Originally reported by @PidSS as a security advisory

What happened?

The CURRENT_CONTEXT() macro in Modules/_decimal/_decimal.c:1951 obtains a new reference from PyContextVar_Get(), then immediately calls Py_DECREF, leaving a borrowed reference. If Python code executes before the context pointer is next used — via warning handlers, GC finalizers, instancecheck, etc. — and that code calls decimal.setcontext(), the old context is freed while C code still holds a dangling pointer. The macro is used at 20+ call sites covering virtually every decimal operation.

Original reproducer (I will try to make a shorter one):

import decimal, warnings, gc, sys, ctypes

gc.disable()
ctx = decimal.getcontext()
CTX_ID, CTX_SIZE = id(ctx), sys.getsizeof(ctx)
del ctx  # refcount = 1, held only by ContextVar HAMT

def evil_warning_handler(message, category, filename, lineno, file=None, line=None):
    if 'Format specifier' not in str(message):
        return
    ctx = decimal.getcontext()                       # refcount -> 2
    decimal.setcontext(decimal.Context(prec=999))    # HAMT ref dropped -> 1
    del ctx                                          # refcount -> 0, FREED
    spray = [bytearray(b'\xCC' * (CTX_SIZE - 32)) for _ in range(100000)]

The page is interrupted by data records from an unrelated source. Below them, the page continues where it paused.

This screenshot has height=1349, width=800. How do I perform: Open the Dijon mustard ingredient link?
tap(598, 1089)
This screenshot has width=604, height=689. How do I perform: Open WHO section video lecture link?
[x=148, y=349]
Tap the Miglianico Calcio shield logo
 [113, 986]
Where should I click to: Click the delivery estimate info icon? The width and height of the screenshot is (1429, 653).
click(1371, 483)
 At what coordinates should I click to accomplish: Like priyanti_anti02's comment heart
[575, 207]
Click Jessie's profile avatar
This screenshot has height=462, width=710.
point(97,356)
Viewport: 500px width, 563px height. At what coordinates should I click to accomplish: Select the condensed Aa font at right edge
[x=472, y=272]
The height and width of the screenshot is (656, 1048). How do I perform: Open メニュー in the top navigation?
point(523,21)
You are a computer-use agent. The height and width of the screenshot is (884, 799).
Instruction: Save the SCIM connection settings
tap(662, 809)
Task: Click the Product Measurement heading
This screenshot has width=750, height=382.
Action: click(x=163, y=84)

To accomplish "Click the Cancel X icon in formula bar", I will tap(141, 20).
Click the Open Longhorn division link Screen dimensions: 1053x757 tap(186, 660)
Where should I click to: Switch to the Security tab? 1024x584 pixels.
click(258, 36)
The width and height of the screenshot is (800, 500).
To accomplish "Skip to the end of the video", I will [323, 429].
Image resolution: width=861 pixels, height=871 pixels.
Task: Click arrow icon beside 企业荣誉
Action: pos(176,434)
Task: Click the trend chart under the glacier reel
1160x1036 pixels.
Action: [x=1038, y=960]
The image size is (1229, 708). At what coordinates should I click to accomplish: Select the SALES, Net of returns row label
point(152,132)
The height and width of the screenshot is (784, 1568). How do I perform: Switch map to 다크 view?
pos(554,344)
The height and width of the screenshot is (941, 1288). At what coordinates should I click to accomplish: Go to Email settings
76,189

warnings.showwarning = evil_warning_handler
warnings.filterwarnings('always', category=DeprecationWarning)
format(decimal.Decimal('123.456'), 'N')

---

FTR, I saw that we have this macro twice, but it depends on whether we have WITH_DECIMAL_CONTEXTVAR. If I build Python with --without-decimal-contextvar, I also have a crash so it's a bit weird.

Related but not with the same root cause: #146011.

CPython versions tested on:

CPython main branch

Operating systems tested on:

No response

Output from running 'python -VV' on the command line:

No response